The company, which houses more than a dozen editorial brands including the New Yorker, GQ, Vogue and Wired, will create 100 new pilot shows and return 235 original digital video series as part of its ongoing effort to expand its video footprint, according to chief revenue officer Pamela Drucker Mann.

“We want to challenge the marketplace to buy the way consumers are consuming, which is horizontally, across multiple touchpoints,” Mann said. “That challenge continues to be our value proposition: we have over 80 products that we can offer individually or as one.”

Condé Nast also announced several key new partnerships, including deals with Formula 1 and NBCUniversal, to expand its reach and finance new editorial franchises.

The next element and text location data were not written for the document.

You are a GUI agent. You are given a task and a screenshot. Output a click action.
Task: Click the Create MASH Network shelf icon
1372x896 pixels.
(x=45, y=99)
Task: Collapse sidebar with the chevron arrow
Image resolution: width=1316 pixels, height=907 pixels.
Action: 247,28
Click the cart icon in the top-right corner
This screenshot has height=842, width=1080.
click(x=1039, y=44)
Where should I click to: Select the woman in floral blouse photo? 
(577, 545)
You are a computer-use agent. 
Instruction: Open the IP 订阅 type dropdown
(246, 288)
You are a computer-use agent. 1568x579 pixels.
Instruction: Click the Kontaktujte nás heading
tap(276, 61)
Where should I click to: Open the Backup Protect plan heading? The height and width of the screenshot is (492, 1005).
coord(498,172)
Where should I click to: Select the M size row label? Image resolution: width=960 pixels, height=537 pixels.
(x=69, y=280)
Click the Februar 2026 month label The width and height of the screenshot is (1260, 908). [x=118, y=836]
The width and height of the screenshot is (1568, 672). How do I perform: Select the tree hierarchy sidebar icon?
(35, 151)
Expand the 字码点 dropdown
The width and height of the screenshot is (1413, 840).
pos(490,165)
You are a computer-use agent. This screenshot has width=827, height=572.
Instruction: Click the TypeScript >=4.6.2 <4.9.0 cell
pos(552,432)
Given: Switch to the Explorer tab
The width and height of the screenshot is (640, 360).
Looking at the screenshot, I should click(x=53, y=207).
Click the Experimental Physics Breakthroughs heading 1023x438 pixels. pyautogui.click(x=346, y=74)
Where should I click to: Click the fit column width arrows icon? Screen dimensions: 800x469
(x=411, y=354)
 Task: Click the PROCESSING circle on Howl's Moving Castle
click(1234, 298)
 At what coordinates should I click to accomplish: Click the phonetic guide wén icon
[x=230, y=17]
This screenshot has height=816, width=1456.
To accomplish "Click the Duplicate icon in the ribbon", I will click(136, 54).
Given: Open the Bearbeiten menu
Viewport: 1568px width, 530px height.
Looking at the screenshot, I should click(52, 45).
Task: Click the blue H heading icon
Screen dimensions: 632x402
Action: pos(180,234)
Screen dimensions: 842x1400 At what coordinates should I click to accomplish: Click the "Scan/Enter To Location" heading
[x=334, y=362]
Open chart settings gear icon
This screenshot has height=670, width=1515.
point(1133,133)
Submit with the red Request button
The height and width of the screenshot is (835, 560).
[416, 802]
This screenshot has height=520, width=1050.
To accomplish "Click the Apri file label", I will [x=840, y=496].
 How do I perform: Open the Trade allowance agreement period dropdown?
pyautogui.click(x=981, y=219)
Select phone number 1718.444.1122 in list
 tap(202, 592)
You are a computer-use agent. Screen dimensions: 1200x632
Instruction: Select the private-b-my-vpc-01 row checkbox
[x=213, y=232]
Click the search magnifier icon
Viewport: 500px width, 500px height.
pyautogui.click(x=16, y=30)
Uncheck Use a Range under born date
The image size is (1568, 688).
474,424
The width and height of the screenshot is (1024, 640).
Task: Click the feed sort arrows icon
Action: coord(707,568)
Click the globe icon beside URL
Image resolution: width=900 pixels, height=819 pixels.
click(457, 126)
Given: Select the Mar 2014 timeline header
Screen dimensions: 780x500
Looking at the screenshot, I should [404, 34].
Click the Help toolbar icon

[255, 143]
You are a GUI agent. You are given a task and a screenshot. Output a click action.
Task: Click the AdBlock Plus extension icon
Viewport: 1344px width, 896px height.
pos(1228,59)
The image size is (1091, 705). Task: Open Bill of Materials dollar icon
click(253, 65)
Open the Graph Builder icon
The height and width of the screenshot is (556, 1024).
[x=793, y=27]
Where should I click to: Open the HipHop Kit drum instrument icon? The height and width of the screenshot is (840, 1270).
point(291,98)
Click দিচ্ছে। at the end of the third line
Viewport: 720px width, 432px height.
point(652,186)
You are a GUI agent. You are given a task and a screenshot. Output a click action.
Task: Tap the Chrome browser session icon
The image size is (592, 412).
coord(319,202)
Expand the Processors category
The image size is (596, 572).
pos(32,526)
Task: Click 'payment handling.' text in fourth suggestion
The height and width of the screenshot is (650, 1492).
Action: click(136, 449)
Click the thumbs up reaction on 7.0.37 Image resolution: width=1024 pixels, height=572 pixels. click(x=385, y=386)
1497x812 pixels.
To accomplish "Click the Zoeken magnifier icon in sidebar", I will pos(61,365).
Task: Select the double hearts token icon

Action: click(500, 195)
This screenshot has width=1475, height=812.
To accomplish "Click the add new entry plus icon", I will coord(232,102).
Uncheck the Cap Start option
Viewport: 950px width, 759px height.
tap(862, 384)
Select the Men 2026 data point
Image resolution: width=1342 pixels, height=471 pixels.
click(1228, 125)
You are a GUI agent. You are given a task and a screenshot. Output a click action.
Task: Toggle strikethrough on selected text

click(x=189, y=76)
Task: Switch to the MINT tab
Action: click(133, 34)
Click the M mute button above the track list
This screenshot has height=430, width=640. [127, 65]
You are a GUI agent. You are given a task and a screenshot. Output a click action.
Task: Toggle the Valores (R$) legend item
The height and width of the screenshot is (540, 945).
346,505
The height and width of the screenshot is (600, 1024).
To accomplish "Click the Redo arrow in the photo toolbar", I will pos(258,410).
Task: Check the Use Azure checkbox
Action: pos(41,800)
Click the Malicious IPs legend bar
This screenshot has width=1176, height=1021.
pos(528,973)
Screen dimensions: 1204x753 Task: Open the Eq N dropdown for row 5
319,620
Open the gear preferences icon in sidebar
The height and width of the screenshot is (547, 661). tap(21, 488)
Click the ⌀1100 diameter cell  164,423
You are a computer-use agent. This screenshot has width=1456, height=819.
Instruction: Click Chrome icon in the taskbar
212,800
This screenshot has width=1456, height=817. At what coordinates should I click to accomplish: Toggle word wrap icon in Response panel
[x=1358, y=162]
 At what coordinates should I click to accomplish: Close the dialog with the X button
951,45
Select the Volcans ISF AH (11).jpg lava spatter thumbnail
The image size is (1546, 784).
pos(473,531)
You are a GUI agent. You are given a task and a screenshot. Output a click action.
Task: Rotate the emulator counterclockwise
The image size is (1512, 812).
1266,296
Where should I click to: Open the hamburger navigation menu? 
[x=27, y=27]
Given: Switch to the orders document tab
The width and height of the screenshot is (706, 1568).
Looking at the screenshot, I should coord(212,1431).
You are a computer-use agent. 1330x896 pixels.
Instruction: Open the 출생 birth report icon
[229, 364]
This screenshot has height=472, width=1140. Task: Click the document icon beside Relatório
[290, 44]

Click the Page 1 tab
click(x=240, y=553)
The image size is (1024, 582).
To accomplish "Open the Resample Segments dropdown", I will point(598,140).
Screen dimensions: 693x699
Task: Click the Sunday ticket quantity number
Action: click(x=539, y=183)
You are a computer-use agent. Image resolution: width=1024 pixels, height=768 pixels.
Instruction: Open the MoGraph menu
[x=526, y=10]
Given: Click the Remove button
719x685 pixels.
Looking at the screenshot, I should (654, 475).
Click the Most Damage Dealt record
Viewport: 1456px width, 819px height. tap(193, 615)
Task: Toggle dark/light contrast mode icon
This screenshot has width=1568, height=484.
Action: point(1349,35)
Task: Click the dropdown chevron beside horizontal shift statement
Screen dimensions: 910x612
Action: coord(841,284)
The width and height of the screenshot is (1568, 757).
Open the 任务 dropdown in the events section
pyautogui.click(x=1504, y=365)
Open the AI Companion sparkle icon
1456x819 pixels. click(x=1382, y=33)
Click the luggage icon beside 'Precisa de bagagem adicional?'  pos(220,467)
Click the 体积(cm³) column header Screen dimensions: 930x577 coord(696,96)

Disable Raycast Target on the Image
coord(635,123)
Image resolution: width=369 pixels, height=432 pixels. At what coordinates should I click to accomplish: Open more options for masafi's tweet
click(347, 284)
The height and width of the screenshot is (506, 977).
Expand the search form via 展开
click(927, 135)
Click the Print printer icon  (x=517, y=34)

The suite of new offerings comes one week before the Met Gala, which Vogue covers exclusively and last year generated 1.5 billion global video views, making it a marquee event for the brand. 

This year, both the NewFront presentation and Met Gala will air against a larger backdrop of unrest at Condé Nast. 

The company announced a headcount reduction of around 5% in December, but the cuts have been delayed by ongoing negotiations with the union that represents Condé Nast editorial staff. In recent months, union members have staged protests against several Condé Nast executives and have threatened to walk out during the Met Gala.

Programming focuses on live, sports, lifestyle and news

The success Condé Nast has seen broadcasting its Met Gala coverage has encouraged the media company to further expand its live programming offerings, according to Mann.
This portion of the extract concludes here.